Report on Cleveland (United States) — January 2001
Bulletin of the Global Volcanism Network, vol. 26, no. 1 (January 2001)
Managing Editor: Richard Wunderman.
Cleveland (United States) 19 February explosion sends ash up to 10 km
Please cite this report as:
Global Volcanism Program, 2001. Report on Cleveland (United States) (Wunderman, R., ed.). Bulletin of the Global Volcanism Network, 26:1. Smithsonian Institution. https://doi.org/10.5479/si.GVP.BGVN200101-311240
52.825°N, 169.944°W; summit elev. 1730 m
All times are local (unless otherwise noted)
At 0600 on 19 February workers at the Alaska Volcano Observatory (AVO) using satellite imagery detected an ash cloud emanating from Cleveland volcano. The eruption was apparently explosive (figure 1). According to images captured at 0945 the ash cloud had split and drifted in two directions; one traveled 120 km SE of the volcano and reached an altitude of over 5 km, while the other cloud drifted higher, traveled 100 km N, and rose to an altitude of over 9 km (figure 2). A volcanic ash advisory was first issued at 1040 on the same day indicating that ash was being carried E at a velocity of ~55 km/hour and had reached an altitude of over 10 km. Subsequent pilot reports and satellite data revealed a diminishing intensity of the ash issuing from Cleveland, although observers in Nikolski, 72 km to the E, reported ashfall initiating at 1200 and persisting through 1600. Explosive activity ended by late afternoon.

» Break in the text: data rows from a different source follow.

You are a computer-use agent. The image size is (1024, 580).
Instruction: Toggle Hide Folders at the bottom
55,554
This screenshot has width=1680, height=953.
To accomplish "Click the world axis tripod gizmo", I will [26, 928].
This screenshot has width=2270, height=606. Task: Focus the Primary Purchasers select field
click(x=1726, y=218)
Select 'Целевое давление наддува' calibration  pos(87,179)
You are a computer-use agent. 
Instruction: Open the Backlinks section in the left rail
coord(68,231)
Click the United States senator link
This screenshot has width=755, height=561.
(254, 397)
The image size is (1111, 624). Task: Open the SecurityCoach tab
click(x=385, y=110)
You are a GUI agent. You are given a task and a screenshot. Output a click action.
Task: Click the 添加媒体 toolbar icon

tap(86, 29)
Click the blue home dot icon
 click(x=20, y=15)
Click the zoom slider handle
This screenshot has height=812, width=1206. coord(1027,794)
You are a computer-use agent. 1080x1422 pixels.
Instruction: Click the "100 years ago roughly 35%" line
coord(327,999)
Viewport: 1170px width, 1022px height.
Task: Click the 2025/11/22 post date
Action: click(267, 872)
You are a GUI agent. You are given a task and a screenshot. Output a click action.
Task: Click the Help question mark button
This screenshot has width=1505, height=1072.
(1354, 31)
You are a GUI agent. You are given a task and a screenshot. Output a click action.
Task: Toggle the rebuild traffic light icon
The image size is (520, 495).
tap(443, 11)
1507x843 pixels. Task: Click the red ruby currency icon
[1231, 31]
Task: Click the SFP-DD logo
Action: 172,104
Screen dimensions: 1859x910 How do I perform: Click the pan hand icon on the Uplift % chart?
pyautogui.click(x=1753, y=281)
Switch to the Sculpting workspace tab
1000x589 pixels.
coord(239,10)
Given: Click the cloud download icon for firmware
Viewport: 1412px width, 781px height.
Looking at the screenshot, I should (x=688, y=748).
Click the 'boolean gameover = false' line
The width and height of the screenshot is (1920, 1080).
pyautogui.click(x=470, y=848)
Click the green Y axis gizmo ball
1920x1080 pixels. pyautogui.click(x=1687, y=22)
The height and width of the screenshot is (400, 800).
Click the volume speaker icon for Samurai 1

|Figure 1. Cleveland on 21 February. The usually white, snow-covered flanks are shown darkened by ash from the eruption. Photo was taken by Burke Mees (PenAir pilot) and transmitted courtesy of AVO.|
AVO workers observed a persistent large thermal anomaly at the volcano, which indicated that further eruptions could occur at any time. Pilots flying near the volcano late on 21 February confirmed no further ash production, but one did observe steaming near the termination of a flow on the volcano's SW flank. The steaming was located where rubbly, apparently hot debris entered the sea, and could have been an active lava flow or a fan of debris; it likely explains the thermal anomaly detected in satellite images. A thermal anomaly continued to be detected as of 26 February, suggesting that low-level activity was still occurring. No level of concern color codes were assigned for Cleveland because AVO has no seismic monitoring stations at the volcano.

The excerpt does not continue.